Whitelisting Windows Store applications on Windows using secpol.msc

As part of PCI compliance, we are required to restrict the applications which users are able to access on our payment office PCs to those on a specific whitelist. One wrinkle we've run into as part of migrating from Windows 7 to Windows 10 is that our older GPO-based method of restricting applications does not apply to newer Windows Store/Modern apps, including Microsoft Edge and Skype.
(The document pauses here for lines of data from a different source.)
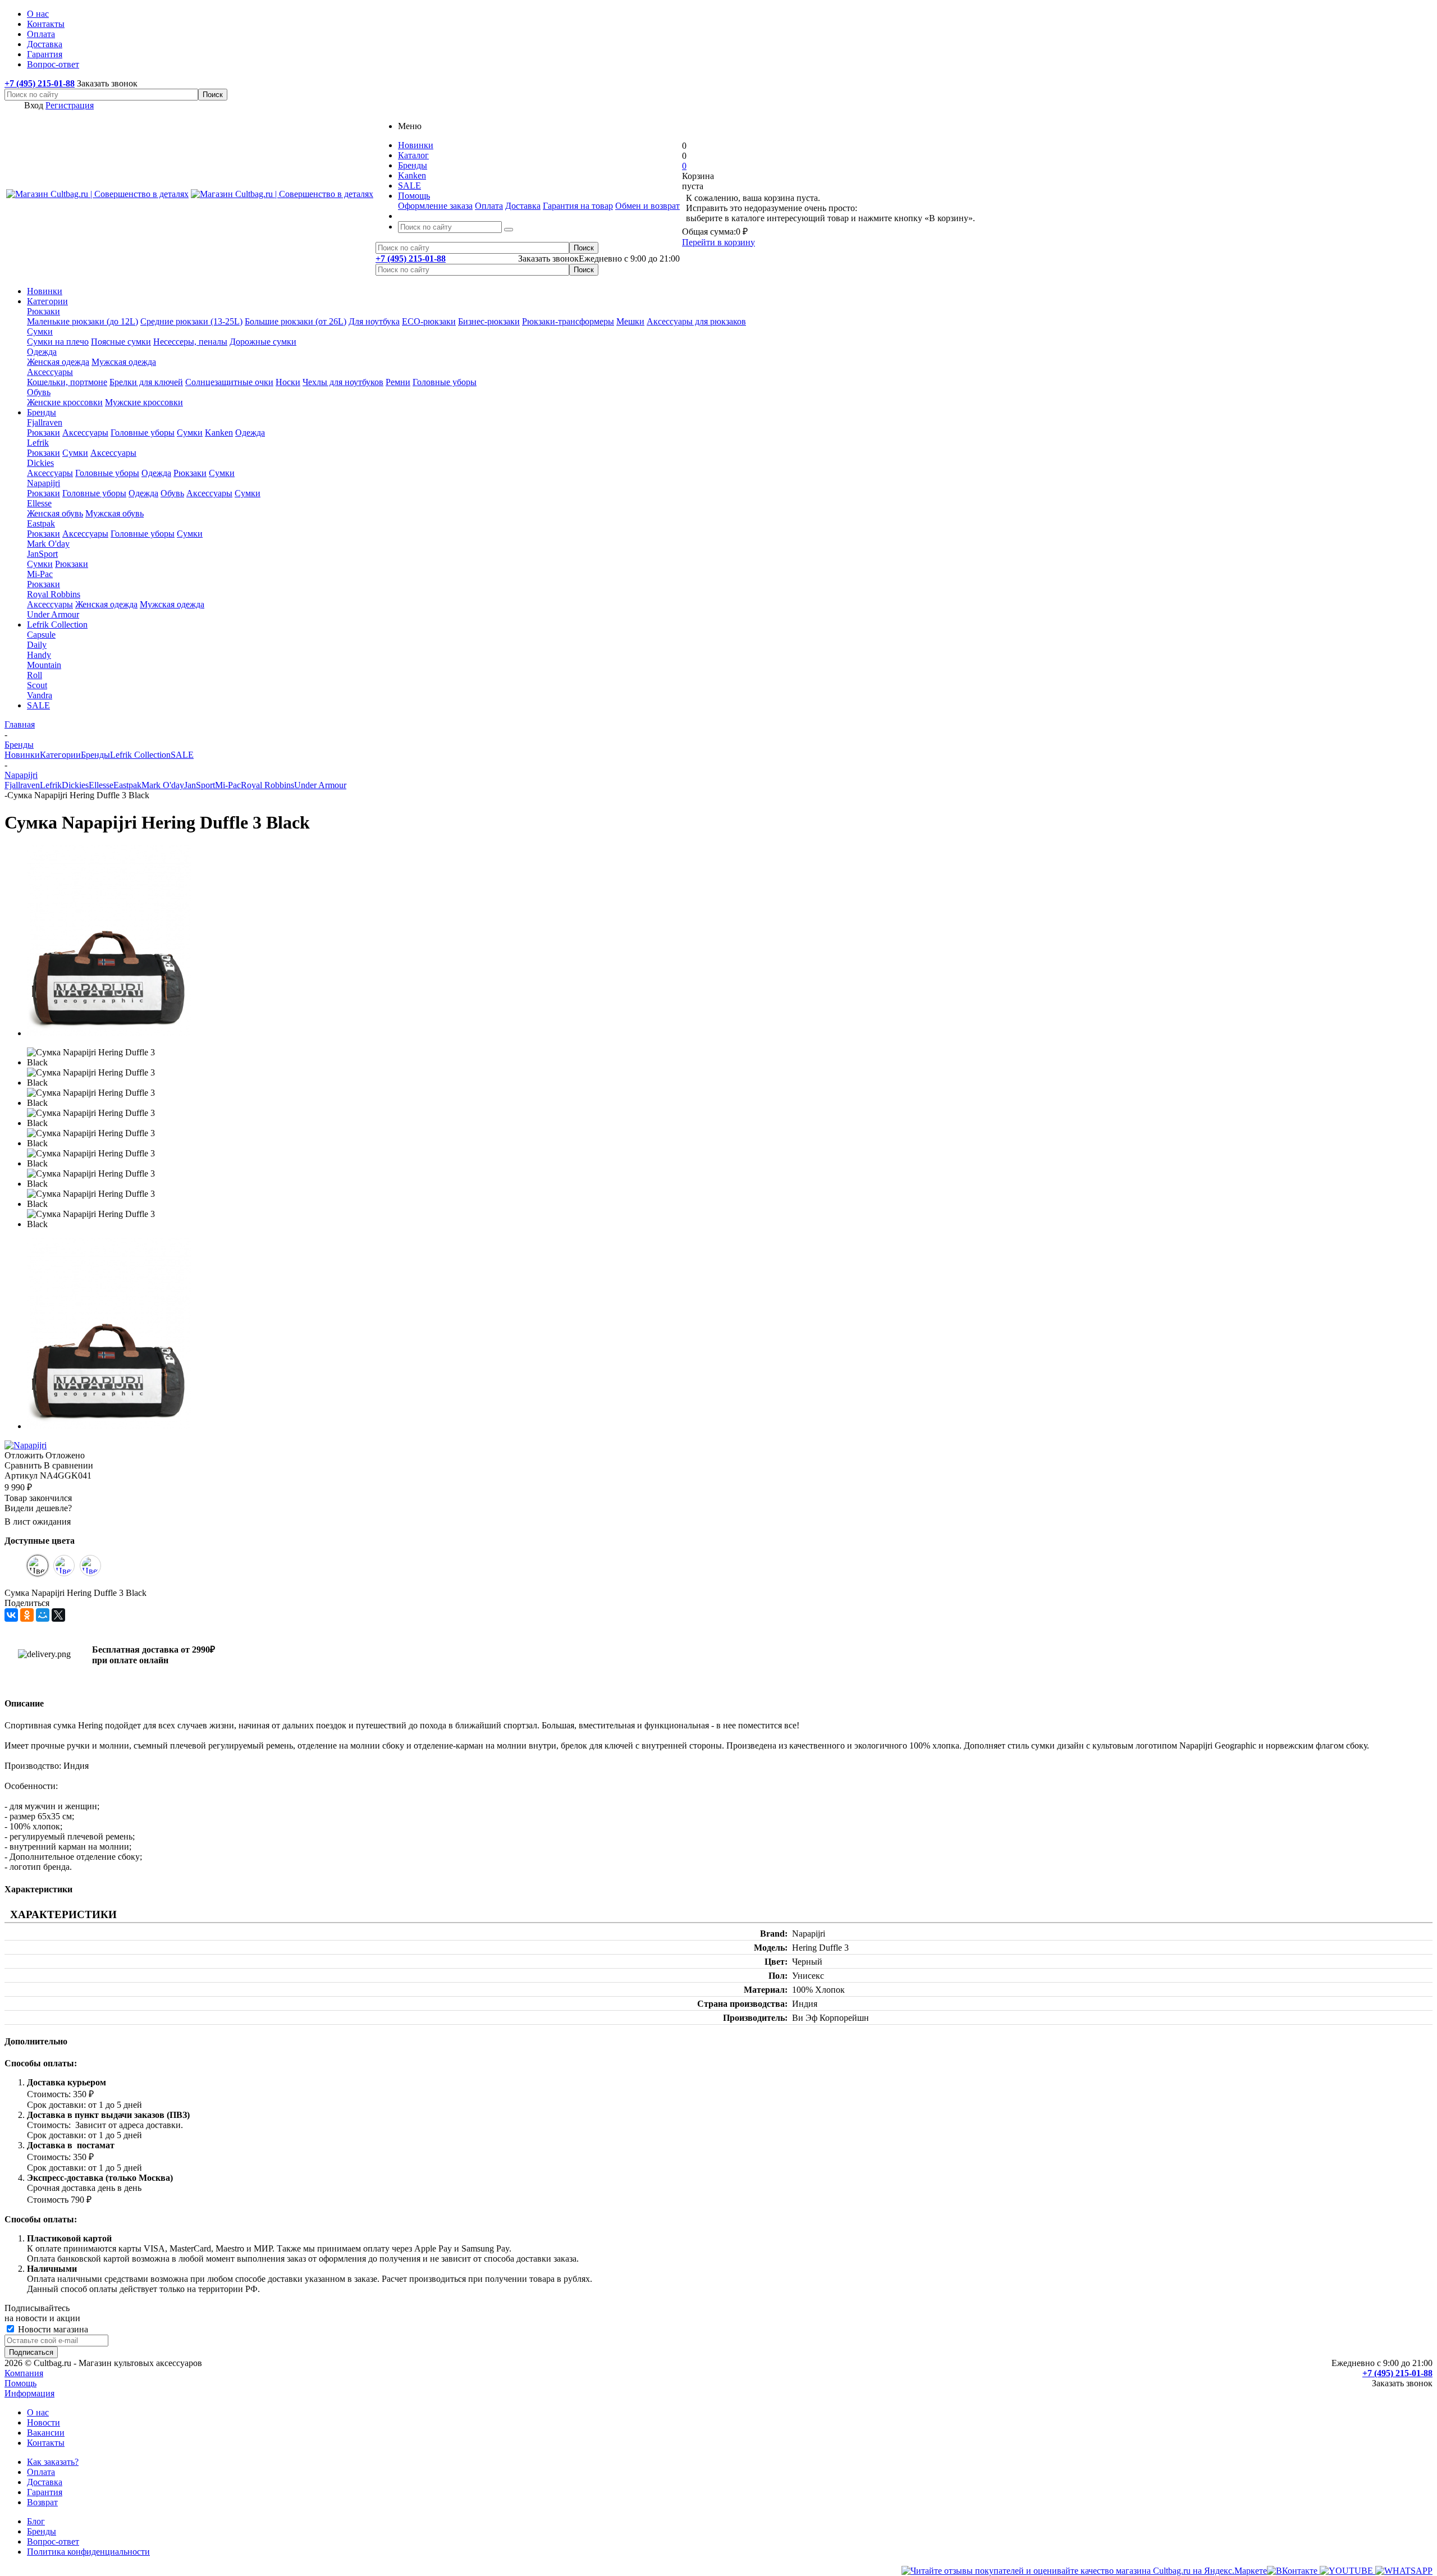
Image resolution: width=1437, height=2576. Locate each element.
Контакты (46, 2442)
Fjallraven (44, 422)
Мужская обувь (114, 513)
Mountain (44, 665)
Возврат (42, 2502)
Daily (37, 644)
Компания (23, 2373)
This wrinkle has, so far, kept our payment PCs on Windows 7 for PCI compliance reasons.

Luckily, I discovered that it is possible to use a different method to whitelist applications: secpol.msc.  This is the Local Security Policy editor, reminiscent of the Local Group Policy editor gpedit.msc, and it allows you to create a software restriction policy to control what applications can and cannot run on a PC.

To create a software restriction policy to create an application whitelist, including Windows Store/Modern apps, follow these steps:

1. Open secpol.msc.

2. Right-click on "Software Restriction Policy", then on "New Software Restriction Policies."
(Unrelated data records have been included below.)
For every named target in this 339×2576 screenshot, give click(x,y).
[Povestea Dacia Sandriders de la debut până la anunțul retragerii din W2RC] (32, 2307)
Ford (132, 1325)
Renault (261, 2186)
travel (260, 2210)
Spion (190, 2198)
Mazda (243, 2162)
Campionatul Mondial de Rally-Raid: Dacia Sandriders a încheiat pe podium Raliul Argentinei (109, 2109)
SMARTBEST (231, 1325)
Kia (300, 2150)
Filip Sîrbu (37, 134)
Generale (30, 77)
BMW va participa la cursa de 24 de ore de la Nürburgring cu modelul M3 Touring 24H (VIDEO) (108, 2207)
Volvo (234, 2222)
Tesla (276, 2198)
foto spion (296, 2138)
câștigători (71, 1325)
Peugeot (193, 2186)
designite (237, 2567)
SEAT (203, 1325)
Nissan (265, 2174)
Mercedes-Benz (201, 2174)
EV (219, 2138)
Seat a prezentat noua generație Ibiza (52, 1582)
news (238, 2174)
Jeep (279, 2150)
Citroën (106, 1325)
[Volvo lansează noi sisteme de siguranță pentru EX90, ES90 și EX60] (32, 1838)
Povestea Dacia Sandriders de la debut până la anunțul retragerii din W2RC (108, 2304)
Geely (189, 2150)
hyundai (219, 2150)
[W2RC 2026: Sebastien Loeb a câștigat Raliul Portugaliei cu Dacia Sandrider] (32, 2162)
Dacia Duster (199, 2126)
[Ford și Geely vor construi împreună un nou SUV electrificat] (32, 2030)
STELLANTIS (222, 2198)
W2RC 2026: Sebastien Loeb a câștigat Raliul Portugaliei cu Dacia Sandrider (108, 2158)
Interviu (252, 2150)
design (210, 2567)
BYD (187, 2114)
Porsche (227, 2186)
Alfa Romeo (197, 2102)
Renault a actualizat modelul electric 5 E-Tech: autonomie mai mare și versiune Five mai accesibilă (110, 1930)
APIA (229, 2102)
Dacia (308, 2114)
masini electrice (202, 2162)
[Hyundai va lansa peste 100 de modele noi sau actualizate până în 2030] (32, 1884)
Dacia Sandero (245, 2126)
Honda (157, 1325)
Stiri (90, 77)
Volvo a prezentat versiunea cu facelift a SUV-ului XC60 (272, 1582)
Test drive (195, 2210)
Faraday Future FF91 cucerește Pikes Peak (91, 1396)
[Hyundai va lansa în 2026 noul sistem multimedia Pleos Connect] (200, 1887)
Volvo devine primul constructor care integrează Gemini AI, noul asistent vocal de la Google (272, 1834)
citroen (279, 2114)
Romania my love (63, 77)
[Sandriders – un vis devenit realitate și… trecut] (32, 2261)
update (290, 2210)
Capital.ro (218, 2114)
3. In the "Security Levels" folder on the left, right-click on the "Disallowed" setting, then on "Set as default." This sets Windows to disallow access to all applications by default, except for those specifically whitelisted in the "Additional Rules" section below.

4. Right-click in the empty space in the "Additional Rules" folder, then on "New Path Rule...".

5. Enter the path of the application or folder that you wish to control. In this example, I am adding a rule to disallow all applications and apps in the C:\Program Files\WindowsApps folder, which includes things like the Calculator and Notepad apps. Click OK.

6. Add more rules to cover all of the applications you wish to control. As you can see in the screenshot below, I have also added a rule to disallow C:\Windows\SystemApps\*Edge*, in order to block the Microsoft Edge web browser from running. 

Note: You most likely do not want to block C:\Windows\SystemApps as a whole, because Microsoft has app-ified various parts of the operating system, including the Start menu and File Explorer. If you disallow this folder, you will lose access to these parts of the operating system until the policy is relaxed.

That's pretty much it! As you can see in the screenshots above, there are two entries that are automatically created when you create the software restriction policy: one for %HKLM [...] ProgramFilesDir%, and one for %HKLM [...] SystemRoot%. 

%SystemRoot% includes vital parts of the operating system, so it is not advisable to disallow access to this folder on a blanket level. %ProgramFilesDir% covers everything in the Program Files directory, meaning that by default some applications will still be allowed to run, even with the default policy set to disallow - Microsoft Office is an example of this. If you want to block these applications, simply change that entry from unrestricted to disallow.

In order to whitelist an application, you would do the same thing: create a new additional rule, but instead of specifying that it should be a "disallow" rule, choose "unrestricted" instead.

To make your changes take effect, log out and back in.